» EXERCISE:
Output every line of the data below as a numbered list, omitting the blank lines.

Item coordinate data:

++++++++++

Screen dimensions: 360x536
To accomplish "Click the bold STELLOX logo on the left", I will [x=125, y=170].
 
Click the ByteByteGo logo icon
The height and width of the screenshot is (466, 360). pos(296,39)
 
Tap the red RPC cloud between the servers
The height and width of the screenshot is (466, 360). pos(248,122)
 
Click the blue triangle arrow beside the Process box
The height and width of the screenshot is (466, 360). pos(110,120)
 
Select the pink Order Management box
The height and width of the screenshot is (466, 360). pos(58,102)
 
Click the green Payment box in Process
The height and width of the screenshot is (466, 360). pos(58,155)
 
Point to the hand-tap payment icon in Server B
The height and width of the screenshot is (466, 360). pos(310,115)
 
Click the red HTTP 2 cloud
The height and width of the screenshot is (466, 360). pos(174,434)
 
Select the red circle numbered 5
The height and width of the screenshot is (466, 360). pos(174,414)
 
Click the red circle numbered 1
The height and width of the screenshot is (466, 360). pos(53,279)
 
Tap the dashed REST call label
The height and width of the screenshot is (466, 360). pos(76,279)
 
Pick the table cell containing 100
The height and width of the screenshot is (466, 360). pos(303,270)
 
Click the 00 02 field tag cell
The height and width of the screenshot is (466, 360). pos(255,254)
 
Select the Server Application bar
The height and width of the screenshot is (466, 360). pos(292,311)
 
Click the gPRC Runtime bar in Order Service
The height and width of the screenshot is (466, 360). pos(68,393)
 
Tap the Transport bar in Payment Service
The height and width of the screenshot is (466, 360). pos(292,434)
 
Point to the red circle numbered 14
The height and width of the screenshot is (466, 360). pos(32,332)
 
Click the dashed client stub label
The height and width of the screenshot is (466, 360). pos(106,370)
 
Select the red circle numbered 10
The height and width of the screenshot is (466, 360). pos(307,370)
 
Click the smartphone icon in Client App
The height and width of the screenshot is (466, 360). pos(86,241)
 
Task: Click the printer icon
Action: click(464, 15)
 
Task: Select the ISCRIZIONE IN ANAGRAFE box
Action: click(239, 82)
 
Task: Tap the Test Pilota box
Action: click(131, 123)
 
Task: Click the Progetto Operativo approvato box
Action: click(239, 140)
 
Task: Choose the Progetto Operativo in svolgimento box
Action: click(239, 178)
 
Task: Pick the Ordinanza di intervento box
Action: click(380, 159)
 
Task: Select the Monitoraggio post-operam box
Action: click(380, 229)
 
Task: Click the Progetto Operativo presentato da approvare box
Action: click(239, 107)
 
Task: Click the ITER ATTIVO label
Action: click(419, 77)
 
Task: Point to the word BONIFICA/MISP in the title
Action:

++++++++++

» RESPONSE TO THE EXERCISE:
1. Screen dimensions: 360x536
2. To accomplish "Click the bold STELLOX logo on the left", I will [x=125, y=170].
3. Click the ByteByteGo logo icon
4. The height and width of the screenshot is (466, 360). pos(296,39)
5. Tap the red RPC cloud between the servers
6. The height and width of the screenshot is (466, 360). pos(248,122)
7. Click the blue triangle arrow beside the Process box
8. The height and width of the screenshot is (466, 360). pos(110,120)
9. Select the pink Order Management box
10. The height and width of the screenshot is (466, 360). pos(58,102)
11. Click the green Payment box in Process
12. The height and width of the screenshot is (466, 360). pos(58,155)
13. Point to the hand-tap payment icon in Server B
14. The height and width of the screenshot is (466, 360). pos(310,115)
15. Click the red HTTP 2 cloud
16. The height and width of the screenshot is (466, 360). pos(174,434)
17. Select the red circle numbered 5
18. The height and width of the screenshot is (466, 360). pos(174,414)
19. Click the red circle numbered 1
20. The height and width of the screenshot is (466, 360). pos(53,279)
21. Tap the dashed REST call label
22. The height and width of the screenshot is (466, 360). pos(76,279)
23. Pick the table cell containing 100
24. The height and width of the screenshot is (466, 360). pos(303,270)
25. Click the 00 02 field tag cell
26. The height and width of the screenshot is (466, 360). pos(255,254)
27. Select the Server Application bar
28. The height and width of the screenshot is (466, 360). pos(292,311)
29. Click the gPRC Runtime bar in Order Service
30. The height and width of the screenshot is (466, 360). pos(68,393)
31. Tap the Transport bar in Payment Service
32. The height and width of the screenshot is (466, 360). pos(292,434)
33. Point to the red circle numbered 14
34. The height and width of the screenshot is (466, 360). pos(32,332)
35. Click the dashed client stub label
36. The height and width of the screenshot is (466, 360). pos(106,370)
37. Select the red circle numbered 10
38. The height and width of the screenshot is (466, 360). pos(307,370)
39. Click the smartphone icon in Client App
40. The height and width of the screenshot is (466, 360). pos(86,241)
41. Task: Click the printer icon
42. Action: click(464, 15)
43. Task: Select the ISCRIZIONE IN ANAGRAFE box
44. Action: click(239, 82)
45. Task: Tap the Test Pilota box
46. Action: click(131, 123)
47. Task: Click the Progetto Operativo approvato box
48. Action: click(239, 140)
49. Task: Choose the Progetto Operativo in svolgimento box
50. Action: click(239, 178)
51. Task: Pick the Ordinanza di intervento box
52. Action: click(380, 159)
53. Task: Select the Monitoraggio post-operam box
54. Action: click(380, 229)
55. Task: Click the Progetto Operativo presentato da approvare box
56. Action: click(239, 107)
57. Task: Click the ITER ATTIVO label
58. Action: click(419, 77)
59. Task: Point to the word BONIFICA/MISP in the title
60. Action:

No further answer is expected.